After several years of managing the infrastructure team at Ridecell, I wanted to take a break to jot down some thoughts and lessons learned.

1Kubernetes is more than hype

I’ve been active in Kubernetes for a long time, so this wasn’t a surprise to me, but when something gets hyped up, it’s always good to double check. In a little over two years, my team has completed a full migration from Ansible+Terraform to pure Kubernetes, and in the process we have more than tripled our deployment rate while reducing deployment errors to the “I can’t remember the last time it happened” level. We’ve also improved operational visibility, a number of boring but important automated tasks, and average recovery times when infrastructure outages occur.

Kubernetes is not magic, but when used by a team that understands it, it is a very powerful tool.

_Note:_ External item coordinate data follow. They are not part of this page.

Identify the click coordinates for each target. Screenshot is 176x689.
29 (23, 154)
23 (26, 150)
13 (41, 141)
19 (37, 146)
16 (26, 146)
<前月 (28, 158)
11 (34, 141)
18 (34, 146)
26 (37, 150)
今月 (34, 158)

2Traefik + Cerrt-Manager + Ext-DNS is a great combination

The combination of Traefik as the Ingress controller, cert-manager generating certificates through LETSEncrypt, and external-DNS managing edge DNS records makes HTTP routing and management as smooth as butter. I’ve been complaining about the choice to remove many of the 1.x annotation features in Traefik 2.0, but they’re finally back in 2.2, albeit in a different form. As an edge agent, Traefik is a solid choice with excellent metrics integration, the fewest managed parts of any Ingress controller, and a responsive development team. The cert-manager is an amazing tool to use with any Ingress solution, so if you’ve done TLS in a Kubernetes cluster but haven’t started using it yet, it’s time to learn about it.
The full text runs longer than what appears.